A 52-year-old Glasgow man was knocked unconscious by a boxing glove on a spring that shot out of his PC monitor after he switched off the machine during a Windows update yesterday morning.

Toby McDell, a forklift truck quality control inspector from Maryhill, told us yesterday: “I switched on my computer as normal yesterday morning and spotted a notification asking me to restart the machine so that important updates could be installed.

“I went to my menu and clicked on ‘restart and update’ and went to make a cup of tea.

“When I got back, it had still only completed 15% of the update so I sat down to await completion of the process.

“Half an hour later, it had only reached 18%. I needed to get off to work so I decided to defy the message telling me not to switch off and held down the power button.

“It was then that a boxing glove on a spring shot out of the screen and punched me in the face.
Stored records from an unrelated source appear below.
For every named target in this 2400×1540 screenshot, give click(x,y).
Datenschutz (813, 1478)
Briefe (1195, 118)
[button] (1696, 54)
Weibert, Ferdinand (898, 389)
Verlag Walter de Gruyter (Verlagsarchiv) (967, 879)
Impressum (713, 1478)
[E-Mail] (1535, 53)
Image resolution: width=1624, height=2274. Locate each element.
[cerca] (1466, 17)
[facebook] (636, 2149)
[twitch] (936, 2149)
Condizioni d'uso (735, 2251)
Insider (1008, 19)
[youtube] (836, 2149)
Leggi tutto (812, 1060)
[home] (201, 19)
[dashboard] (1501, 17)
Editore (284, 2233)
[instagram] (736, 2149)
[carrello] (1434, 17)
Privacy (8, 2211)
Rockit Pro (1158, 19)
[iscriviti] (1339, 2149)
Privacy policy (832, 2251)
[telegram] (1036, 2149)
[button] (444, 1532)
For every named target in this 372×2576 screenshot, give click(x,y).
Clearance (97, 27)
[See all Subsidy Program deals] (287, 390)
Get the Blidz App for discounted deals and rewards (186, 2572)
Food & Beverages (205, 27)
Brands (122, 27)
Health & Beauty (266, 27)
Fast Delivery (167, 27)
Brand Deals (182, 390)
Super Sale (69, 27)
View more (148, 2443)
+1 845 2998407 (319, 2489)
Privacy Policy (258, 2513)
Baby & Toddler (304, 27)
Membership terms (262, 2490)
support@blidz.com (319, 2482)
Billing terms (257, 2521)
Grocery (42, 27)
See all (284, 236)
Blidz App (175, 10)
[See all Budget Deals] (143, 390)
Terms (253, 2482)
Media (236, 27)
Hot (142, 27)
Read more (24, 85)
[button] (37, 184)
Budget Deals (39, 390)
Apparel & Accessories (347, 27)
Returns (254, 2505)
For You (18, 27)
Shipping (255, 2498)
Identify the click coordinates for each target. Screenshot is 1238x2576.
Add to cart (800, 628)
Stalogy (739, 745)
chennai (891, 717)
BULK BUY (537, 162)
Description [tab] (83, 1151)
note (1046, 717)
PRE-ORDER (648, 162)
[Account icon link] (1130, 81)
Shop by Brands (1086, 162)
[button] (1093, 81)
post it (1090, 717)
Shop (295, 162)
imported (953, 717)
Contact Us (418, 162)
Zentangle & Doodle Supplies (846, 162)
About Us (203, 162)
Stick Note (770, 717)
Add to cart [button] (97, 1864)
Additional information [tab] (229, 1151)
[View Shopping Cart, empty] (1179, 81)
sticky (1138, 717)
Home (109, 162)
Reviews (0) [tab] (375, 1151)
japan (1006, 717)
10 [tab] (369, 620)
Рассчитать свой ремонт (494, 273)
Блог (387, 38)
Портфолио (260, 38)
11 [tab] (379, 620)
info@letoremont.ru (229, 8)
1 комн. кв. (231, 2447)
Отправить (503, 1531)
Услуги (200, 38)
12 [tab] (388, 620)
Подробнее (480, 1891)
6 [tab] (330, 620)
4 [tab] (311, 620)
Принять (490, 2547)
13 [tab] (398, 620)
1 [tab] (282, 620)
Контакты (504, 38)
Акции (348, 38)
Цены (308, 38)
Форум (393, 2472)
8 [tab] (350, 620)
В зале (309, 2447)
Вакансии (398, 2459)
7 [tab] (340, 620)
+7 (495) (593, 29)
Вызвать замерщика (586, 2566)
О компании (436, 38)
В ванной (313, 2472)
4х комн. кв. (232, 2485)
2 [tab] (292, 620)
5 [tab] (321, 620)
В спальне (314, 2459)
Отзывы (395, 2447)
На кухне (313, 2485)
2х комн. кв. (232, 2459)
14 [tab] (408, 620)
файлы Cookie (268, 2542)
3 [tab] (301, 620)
“It packed a real punch and knocked me off my chair. I must have been unconscious for quite some time and only came round when my wife threw a bucket of water over me and began fanning me with a towel.

“I contacted the customer service department of PC World where I bought the machine but the woman on the phone told me to fuck off out of it.”

This latest incident comes just weeks after a 47-year-old woman from neighbouring Govan had her fingers broken when her laptop lid repeatedly slammed itself down on them as she tried to switch her machine to hibernation mode during a scheduled scan by Windows Defender.